Callandra negó lentamente con la cabeza y a su rostro asomó una sonrisa divertida y a la vez una profunda tristeza.

– Lo sé, tal vez necesite caer unas cuantas veces y que otra persona tenga que levantarla para aprender lo que es un ritmo más equitativo. Pero no ande despacio sólo para tener compañía. ¡Eso nunca! Ni Dios querría ponerle un yugo para unirla a una persona inferior a usted, ya que con esto sólo se conseguiría que se destruyesen mutuamente… en realidad, Dios menos que nadie.

Hester se recostó en el respaldo y sonrió, levantó las rodillas y se las abrazó de una manera muy poco digna de una señorita.

– Quiero pensar que tendré que caer muchas veces, que me creerán necia, que provocaré la hilaridad de los que no me quieren bien… pero mejor esto que no intentarlo.
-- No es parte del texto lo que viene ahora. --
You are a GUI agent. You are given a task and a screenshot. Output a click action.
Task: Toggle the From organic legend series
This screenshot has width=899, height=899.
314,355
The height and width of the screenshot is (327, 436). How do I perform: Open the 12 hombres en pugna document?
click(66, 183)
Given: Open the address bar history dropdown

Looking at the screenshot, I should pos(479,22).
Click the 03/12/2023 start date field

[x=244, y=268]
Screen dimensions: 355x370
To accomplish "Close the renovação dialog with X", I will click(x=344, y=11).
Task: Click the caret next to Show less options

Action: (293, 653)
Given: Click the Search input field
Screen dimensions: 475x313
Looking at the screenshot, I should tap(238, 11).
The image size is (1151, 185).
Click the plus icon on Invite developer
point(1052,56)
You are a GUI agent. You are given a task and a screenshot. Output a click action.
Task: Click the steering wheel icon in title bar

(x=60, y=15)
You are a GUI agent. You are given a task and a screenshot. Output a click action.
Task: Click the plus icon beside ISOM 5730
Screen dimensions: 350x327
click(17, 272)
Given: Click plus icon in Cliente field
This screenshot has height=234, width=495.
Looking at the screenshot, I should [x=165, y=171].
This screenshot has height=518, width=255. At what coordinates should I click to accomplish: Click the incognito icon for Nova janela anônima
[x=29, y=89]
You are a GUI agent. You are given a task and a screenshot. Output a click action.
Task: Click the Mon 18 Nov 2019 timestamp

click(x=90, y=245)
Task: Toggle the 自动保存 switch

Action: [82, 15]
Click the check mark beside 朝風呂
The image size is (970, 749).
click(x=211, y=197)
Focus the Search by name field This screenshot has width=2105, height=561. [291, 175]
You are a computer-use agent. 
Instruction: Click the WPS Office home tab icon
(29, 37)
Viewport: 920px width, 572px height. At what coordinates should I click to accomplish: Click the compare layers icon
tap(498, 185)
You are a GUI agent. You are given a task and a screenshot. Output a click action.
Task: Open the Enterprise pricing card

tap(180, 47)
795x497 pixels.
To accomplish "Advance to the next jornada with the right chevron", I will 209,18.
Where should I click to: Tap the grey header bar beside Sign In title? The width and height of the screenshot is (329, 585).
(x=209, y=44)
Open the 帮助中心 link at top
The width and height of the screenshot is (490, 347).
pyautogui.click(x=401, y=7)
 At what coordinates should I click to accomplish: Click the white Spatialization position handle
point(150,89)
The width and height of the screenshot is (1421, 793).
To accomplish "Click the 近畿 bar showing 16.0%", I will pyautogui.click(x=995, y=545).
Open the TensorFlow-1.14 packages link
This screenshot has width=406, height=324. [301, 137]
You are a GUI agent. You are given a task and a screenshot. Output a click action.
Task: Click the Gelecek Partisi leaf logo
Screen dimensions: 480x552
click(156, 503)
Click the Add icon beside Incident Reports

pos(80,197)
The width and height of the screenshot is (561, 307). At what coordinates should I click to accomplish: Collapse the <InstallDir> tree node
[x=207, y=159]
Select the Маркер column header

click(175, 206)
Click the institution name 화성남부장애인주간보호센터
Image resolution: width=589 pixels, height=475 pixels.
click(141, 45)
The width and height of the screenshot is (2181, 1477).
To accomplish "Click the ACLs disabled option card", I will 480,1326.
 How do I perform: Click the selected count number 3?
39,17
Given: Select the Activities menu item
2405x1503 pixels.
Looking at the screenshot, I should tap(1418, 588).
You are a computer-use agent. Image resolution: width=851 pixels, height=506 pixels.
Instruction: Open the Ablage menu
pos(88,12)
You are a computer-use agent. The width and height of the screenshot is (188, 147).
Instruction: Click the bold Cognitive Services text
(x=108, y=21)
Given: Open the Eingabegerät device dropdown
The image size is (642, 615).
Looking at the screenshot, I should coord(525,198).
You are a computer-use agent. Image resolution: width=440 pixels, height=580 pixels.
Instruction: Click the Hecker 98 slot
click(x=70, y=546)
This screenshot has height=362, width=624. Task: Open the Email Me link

– Así es -admitió Callandra-, lo que pasa es que usted lo haría igualmente.

8

Entre las amistades de Joscelin Grey, la que más información les proporcionó a Monk y a Evan fue una de las últimas personas a las que interrogaron. Su nombre no figuraba en la lista de lady Fabia, sino que lo encontraron en algunas de las cartas que había en el piso del finado. Habían pasado más de una semana en las proximidades de Shelburne, haciendo preguntas discretas acerca de un supuesto ladrón de joyas especializado en casas de campo. Todo lo cual les había permitido enterarse de algunas cosas relacionadas con la vida que llevaba Joscelin Grey, por lo menos durante las temporadas que pasaba fuera de Londres. Monk, por su parte, había pasado por la enervante e irritante experiencia de tropezarse un día en el parque de Shelburne con la mujer que había visto en compañía de la señora Latterly en la iglesia de St. Marylebone. Quizá no habría debido sorprenderse -después de todo, el mundo es un pañuelo-, pero el hecho es que el encuentro lo dejó anonadado. Había revivido todo el episodio de la iglesia y había sentido de nuevo la intensa emoción de aquel momento en el parque azotado por la lluvia y el viento, poblado de enormes árboles y con Shelburne House recortándose a distancia.

No había motivo para que ella no pudiera visitar a la familia, como descubriría más tarde. Se trataba de una tal señorita Hester Latterly, que había sido enfermera en Crimea y era amiga de lady Callandra Daviot. Según ella misma le había dicho, había conocido fugazmente a Joscelin Grey cuando cayó herido en el frente. Era, pues, la cosa más natural del mundo que, de regreso a su casa, fuera a dar el pésame personalmente a sus parientes. También encajaba con su manera de ser que se mostrara brusca con un policía.